Avianca, one of South America’s largest airlines with roughly 70 aircraft and over 90 on order have finally announced their new brand, encompassing both TACA and Avianca’s two separate brands into one unified airline. Gone is the iconic red-topped aircraft of old, and instead a modern new minimalist approach has been taken to the livery. As announced recently, our feelings behind the new look are a little mixed. We had hoped that some of the elements of the traditional ‘FutureBrand’ carrier image would have stayed.
However, what can’t be denied is that this is a full and comprehensive redesign. It sits well as the calling card for a ‘Modern’ South America to the rest of the world, and the design is clean and well considered. The tail-fin (now with a subtle gradient in the colouring) is actually fairly elegant device, although not as powerful as the previous brand image. If this design was launched for an airline that was brand new, it would be received differently by public opinion, but sadly, as general consensus had such an appreciation for the old livery, this one has to work hard to beat it. Whilst we like it, for more stubborn fans it may be a livery that grows.
The branding sits well inside the new cabins too, Deep charcoal greys, against a white palette with bright flushes of red is contemporary, robust and won’t age quickly. The cabins, both economy and business now have the appearance of being a truly international carrier (although the angle lie-flat seats are still seen as an inferior business class product internationally). Also announced at the grand unveiling, were the well executed uniforms (bar a few exceptions) The ruana roja (cape) and hat remain from the previous incarnation, but have been modernised to fit with the new look.

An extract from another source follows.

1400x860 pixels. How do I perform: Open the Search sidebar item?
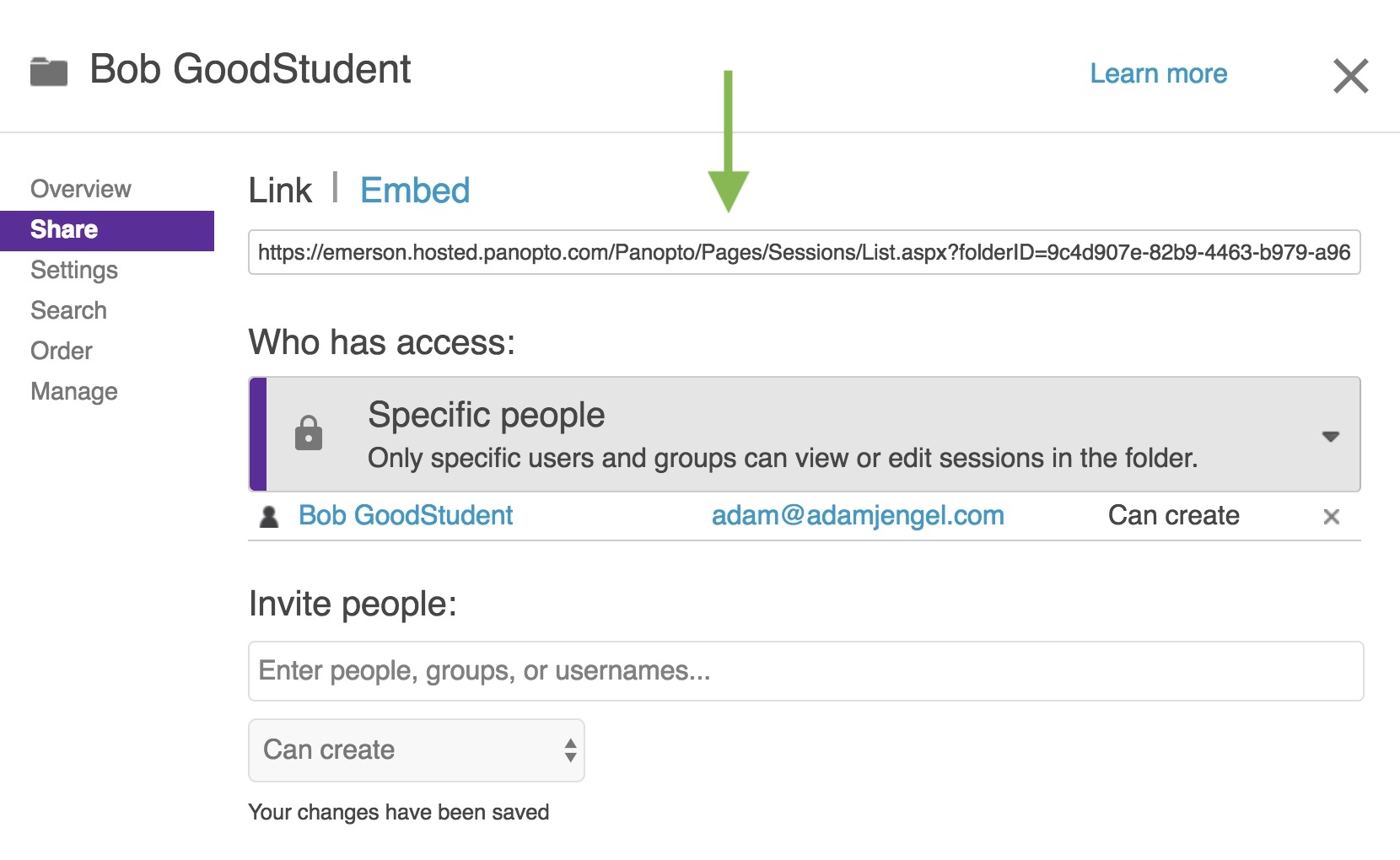click(x=68, y=310)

Lippincott (the same brand identity agency that created the new United and Delta brands) designed the new look for the airline. “In Lippincott we found a true trusted advisor who partnered with us on this complex journey,” said Fabio Villegas, CEO, Avianca. “Beyond developing an inspired new identity, they helped us identify new customer targets, harmonize the overall passenger experience and counsel us on when it was the right time to launch.”
Added Lippincott Sr. Partner, Steve Lawrence, “Often, when two brands merge into one, the customer experience isn’t aligned until down the road but we all felt it was important to harmonize the customer experience first and then apply a new brand identity versus the other way around.”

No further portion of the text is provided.